Department of Computer Science, Universidad de Alcalá, Politechnic School, Alcala de Henares, 28805, Spain.
Department of Nursing and Physiotherapy, Universidad de Alcalá, Faculty of Medicine and Health Sciences, Alcala de Henares, 28805, Spain.
Comput Biol Med. 2024 May;174:108469. doi: 10.1016/j.compbiomed.2024.108469. Epub 2024 Apr 14.

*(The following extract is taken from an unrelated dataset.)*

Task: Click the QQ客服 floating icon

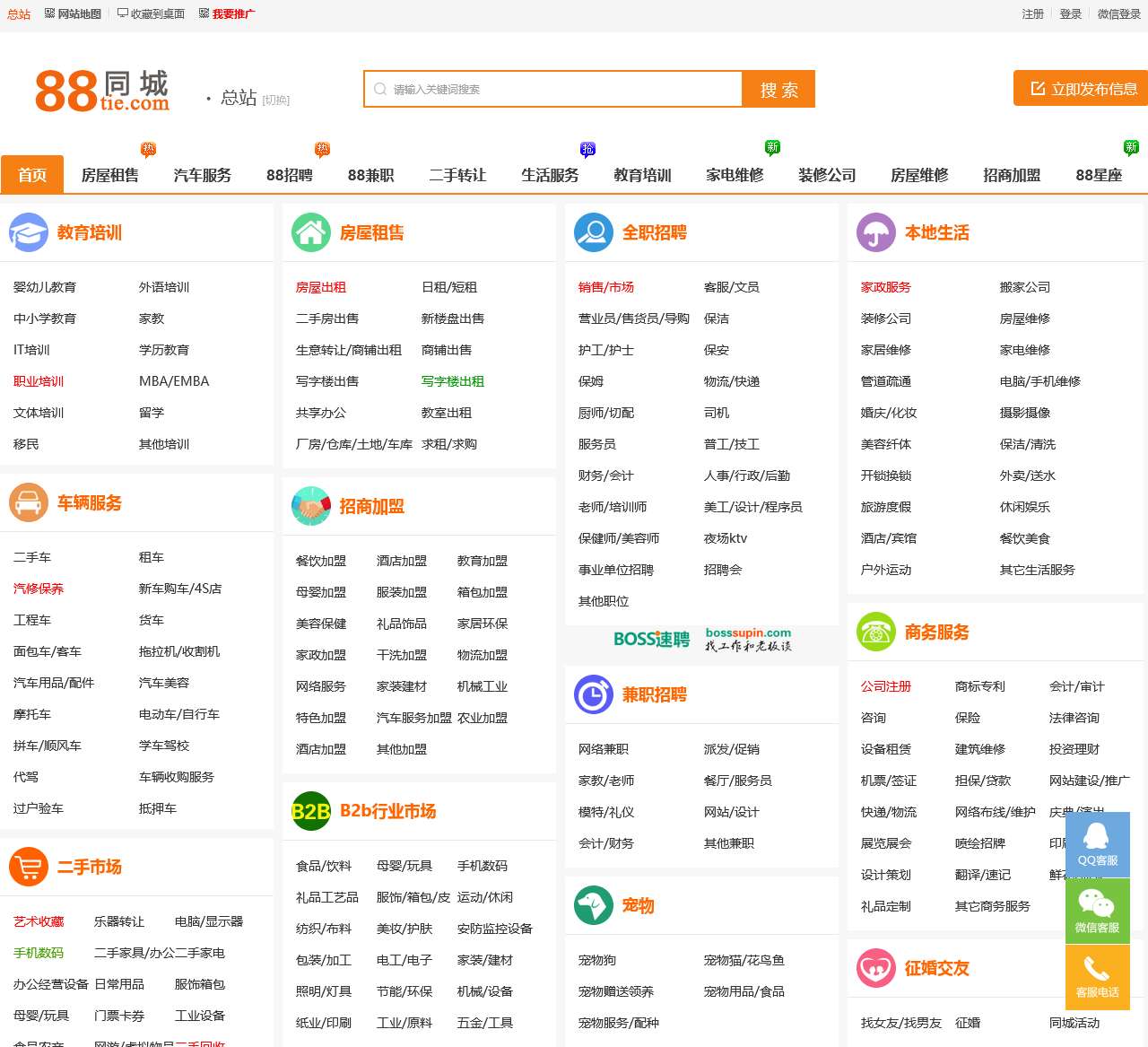Action: pyautogui.click(x=1097, y=844)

This research addresses the problem of detecting acute respiratory, urinary tract, and other infectious diseases in elderly nursing home residents using machine learning algorithms. The study analyzes data extracted from multiple vital signs and other contextual information for diagnostic purposes. The daily data collection process encounters sampling constraints due to weekends, holidays, shift changes, staff turnover, and equipment breakdowns, resulting in numerous nulls, repeated readings, outliers, and meaningless values. The short time series generated also pose a challenge to analysis, preventing the extraction of seasonal information or consistent trends. Blind data collection results in most of the data coming from periods when residents are healthy, resulting in excessively imbalanced data. This study proposes a data cleaning process and then builds a mechanism that reproduces the basal activity of the residents to improve the classification of the disease. The results show that the proposed basal module-assisted machine learning techniques allow anticipating diagnostics 2, 3 or 4 days before doctors decide to start treatment with antibiotics, achieving a performance measured by the area-under-the-curve metric of 0.857. The contributions of this work are: (1) a new data cleaning process; (2) the analysis of contextual information to improve data quality; (3) the generation of a baseline measure for relative comparison; and (4) the use of either binary (disease/no disease) or multiclass classification, differentiating among types of infections and showing the advantages of multiclass versus binary classification. From a medical point of view, the anticipated detection of infectious diseases in institutionalized individuals is brand new.
本研究旨在利用机器学习算法检测养老院老年居民的急性呼吸道、尿路感染和其他传染病。该研究分析了为诊断目的而从多个生命体征和其他上下文信息中提取的数据。由于周末、节假日、班次变更、员工更替和设备故障,日常数据采集过程中会遇到采样限制,导致出现大量空值、重复读数、异常值和无意义的值。生成的短时间序列也对分析构成挑战,无法提取季节性信息或一致的趋势。盲目数据采集导致大部分数据来自居民健康时期,从而导致数据严重失衡。本研究提出了一种数据清理流程,然后构建了一种机制,复制居民的基本活动,以改善疾病分类。结果表明,所提出的基于基本模块的机器学习技术能够在医生决定开始使用抗生素治疗前 2、3 或 4 天提前进行诊断,通过曲线下面积度量指标,实现了 0.857 的性能。本工作的贡献在于:(1)一种新的数据清理流程;(2)对上下文信息的分析,以提高数据质量;(3)生成基线度量值,用于相对比较;(4)使用二进制(疾病/无疾病)或多类分类,区分不同类型的感染,并展示多类分类相对于二进制分类的优势。从医学角度来看,机构化个体中传染病的预期检测是全新的。